De acordo com o boletim de ocorrências, durante audiência de conciliação no Juizado Especial do Fórum de Castelo, a advogada ofendeu uma das partes com as seguintes palavras: favelada, pobre, preta e mau pagadora. A conciliadora Ana Carolina Pereira de imediato pediu apoio policial e constou todo o fato na ata do termo de conciliação.
A advogada foi conduzida para o DPJ Cachoeiro de Itapemirim, onde foi autuada em flagrante, mas posteriormente colocada em liberdade.

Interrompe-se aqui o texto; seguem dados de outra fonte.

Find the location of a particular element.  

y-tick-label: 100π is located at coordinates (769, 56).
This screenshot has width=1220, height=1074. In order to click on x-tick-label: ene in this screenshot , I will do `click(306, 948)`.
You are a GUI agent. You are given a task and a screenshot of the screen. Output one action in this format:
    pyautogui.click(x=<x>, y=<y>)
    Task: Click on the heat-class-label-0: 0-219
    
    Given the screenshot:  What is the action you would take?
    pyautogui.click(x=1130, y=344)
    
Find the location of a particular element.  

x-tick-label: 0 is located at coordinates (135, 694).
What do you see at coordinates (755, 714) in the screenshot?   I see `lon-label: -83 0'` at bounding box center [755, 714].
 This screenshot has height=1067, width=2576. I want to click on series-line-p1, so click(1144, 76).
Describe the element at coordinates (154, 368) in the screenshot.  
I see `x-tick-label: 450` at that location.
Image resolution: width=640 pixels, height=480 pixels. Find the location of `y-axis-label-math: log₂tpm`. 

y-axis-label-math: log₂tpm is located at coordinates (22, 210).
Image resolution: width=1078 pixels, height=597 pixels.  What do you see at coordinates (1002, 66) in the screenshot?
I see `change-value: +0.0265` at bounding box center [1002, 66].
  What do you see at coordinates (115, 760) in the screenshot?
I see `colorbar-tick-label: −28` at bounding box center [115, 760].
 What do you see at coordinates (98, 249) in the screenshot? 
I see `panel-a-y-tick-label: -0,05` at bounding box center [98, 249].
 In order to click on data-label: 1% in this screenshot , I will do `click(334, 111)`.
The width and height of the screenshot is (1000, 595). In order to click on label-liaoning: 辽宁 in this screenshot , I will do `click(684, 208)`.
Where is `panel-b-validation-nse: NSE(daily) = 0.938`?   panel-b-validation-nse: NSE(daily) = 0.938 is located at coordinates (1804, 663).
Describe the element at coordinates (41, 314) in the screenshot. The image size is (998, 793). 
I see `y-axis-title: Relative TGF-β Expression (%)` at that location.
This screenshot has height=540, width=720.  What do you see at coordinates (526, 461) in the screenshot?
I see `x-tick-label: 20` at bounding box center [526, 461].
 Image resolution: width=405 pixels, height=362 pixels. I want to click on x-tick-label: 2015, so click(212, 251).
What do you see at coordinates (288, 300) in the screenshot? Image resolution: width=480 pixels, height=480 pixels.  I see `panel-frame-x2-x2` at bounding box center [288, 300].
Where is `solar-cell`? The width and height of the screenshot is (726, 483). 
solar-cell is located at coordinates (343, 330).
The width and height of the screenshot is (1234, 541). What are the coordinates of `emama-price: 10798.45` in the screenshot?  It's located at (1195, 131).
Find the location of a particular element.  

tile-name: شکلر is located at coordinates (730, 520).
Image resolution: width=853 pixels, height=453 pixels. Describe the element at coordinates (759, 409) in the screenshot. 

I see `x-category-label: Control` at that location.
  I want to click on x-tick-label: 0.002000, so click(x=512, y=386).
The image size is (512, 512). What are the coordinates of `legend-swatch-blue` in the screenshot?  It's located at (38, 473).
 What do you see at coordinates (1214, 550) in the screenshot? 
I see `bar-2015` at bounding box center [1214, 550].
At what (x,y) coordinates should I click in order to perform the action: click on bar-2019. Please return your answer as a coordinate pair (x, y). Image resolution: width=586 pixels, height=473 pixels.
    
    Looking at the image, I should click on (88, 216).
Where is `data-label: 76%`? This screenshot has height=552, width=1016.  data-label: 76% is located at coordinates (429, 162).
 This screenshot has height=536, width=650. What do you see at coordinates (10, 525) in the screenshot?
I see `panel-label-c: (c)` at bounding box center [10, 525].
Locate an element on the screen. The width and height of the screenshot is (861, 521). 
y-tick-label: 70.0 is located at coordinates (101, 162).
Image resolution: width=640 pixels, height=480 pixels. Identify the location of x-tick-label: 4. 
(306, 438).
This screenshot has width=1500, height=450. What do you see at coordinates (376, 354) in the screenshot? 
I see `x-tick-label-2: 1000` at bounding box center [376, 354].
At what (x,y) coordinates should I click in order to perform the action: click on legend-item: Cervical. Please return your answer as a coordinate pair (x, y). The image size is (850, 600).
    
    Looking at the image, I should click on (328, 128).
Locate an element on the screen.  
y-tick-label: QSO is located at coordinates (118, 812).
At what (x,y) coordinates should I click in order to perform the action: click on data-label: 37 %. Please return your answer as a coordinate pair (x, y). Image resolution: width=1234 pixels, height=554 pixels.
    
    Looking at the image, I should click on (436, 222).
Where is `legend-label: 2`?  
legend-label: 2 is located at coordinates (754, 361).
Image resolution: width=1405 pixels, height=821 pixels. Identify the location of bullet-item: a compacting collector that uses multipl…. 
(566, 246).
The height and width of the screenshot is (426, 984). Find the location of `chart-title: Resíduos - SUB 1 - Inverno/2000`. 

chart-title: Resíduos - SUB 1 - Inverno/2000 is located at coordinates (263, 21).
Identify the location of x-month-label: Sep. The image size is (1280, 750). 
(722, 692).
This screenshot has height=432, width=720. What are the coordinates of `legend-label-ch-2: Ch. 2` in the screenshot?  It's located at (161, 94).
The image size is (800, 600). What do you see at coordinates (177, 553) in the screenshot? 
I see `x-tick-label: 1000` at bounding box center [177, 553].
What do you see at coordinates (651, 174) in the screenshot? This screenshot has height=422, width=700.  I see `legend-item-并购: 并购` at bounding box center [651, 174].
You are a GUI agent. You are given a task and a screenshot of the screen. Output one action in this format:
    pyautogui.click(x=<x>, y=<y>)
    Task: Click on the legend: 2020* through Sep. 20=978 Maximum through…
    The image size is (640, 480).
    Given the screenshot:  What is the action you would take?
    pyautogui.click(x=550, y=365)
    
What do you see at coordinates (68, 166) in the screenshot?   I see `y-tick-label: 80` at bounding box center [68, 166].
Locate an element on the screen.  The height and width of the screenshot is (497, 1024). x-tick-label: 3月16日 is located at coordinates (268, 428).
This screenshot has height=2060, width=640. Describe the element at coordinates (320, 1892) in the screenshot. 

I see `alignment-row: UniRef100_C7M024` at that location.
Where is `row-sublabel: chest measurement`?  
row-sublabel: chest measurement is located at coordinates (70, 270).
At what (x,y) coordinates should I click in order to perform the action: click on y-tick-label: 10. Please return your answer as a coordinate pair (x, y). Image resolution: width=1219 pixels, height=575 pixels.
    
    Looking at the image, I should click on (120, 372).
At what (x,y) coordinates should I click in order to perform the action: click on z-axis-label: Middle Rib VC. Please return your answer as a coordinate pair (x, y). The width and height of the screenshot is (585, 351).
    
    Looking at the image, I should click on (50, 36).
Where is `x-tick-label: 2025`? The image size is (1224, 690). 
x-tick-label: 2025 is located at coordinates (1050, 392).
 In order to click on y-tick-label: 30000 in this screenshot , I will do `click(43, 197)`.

A vítima conversou com a reportagem e está extremamente abalada com o ocorrido. "Não consegui digerir ainda isso. Estou me sentindo um lixo", disse.
O que diz a advogada
Nesta quinta-feira (14), a advogada utilizou o Facebook para falar sobre o caso, se disse inocente e revelou que foi abusada sexualmente aos seis anos de idade.
“Não queria me pronunciar, mas diante a tantos pré-julgamentos e atropelos que ferem o devido processo legal, eu que sempre amei direito e processo penal, preciso falar, e sobretudo ser ouvida. Algo que desde terça-feira me foi negado”, inicia a publicação.
A advogada se diz vítima e afirma que provará inocência em relação às acusações que resultaram em sua prisão em flagrante.
“Sozinha, difamada, caluniada, stalkeada, no fundo do poço, escrachada pela mídia por um crime bárbaro que não cometi e vou provar a inocência, inclusive a suposta vítima tentou me extorquir R$ 2 mil para não representar. Eu neguei, pois vou provar a minha inocência para honra e glória de deus que conhece a verdade”, diz trecho da publição.
Em outro trecho da publicação a jurista relata casos de violência na família e fala sobre um estupro sofrido na infância. “Como excelente criminalista, vou arguir todas as nulidades e inclusive de ter sido tratada como lixo pelo delegado plantonista e por todo o Estado do Espírito Santo, que sem me conhecer está pedindo para me seguir para debochar de uma inocente, sozinha, pobre, e mulher, pois também sou da favela da Vila Barbosa e passei fome na infância enquanto a minha irmã se masturbava na minha frente quando eu tinha apenas seis anos, e aos seis anos um negro arrancou a minha virgindade e meu pai louco espancava minha mãe e irmãos. Agora que sabem tudo, vão mesmo me apedrejar e julgar, até que eu não aguente e me suicide? Estão felizes com a minha ruína e morte? Reflitam antes de massacrar alguém na internet”.
A advogada afirma que não estava em condições de participar da audiência e que não pretende mais advogar. “Sigo em paz e amparada por nosso Senhor Jesus Cristo, justo juiz, com a certeza de que não quero advogar nunca mais, por isso, a licença médica pedida sexta-feira e erro de ser preposta terça-feira sem qualquer condição psicológica para trabalhar”.
Confusão em bar
Nesta semana, logo após o episódio dentro do Fórum de Castelo, a mesma advogada se envolveu numa confusão dentro de um bar na cidade. Vídeos dela discutindo com outras pessoas circulam nas redes sociais.
Advogado da vítima fala sobre o caso
O advogado da vítima, João Helio Libardi, classifica o caso como extremamente grave, pois de acordo com o relatado perante a autoridade policial, tratam-se de ofensas de cunho pejorativo e preconceituoso relacionado à raça, a cor, a etnia e origem da vítima, configurando vultosa violação a honra subjetiva dela. Veja vídeo abaixo!
“As medidas judiciais cabíveis estão sendo adotadas, objetivando a reparação dos danos causados pela empresa Fisioflexlife Comércio Varejista de Colchoaria - que tem sede na cidade da Serra/ES -, e seus representantes. E espera-se medidas enérgicas do Poder Judiciário para reprimir cenas lamentáveis como essas. Quanto a esfera criminal, os fatos são de extrema gravidade e estão sendo apurados pelas autoridades competentes”, disse o advogado da vítima.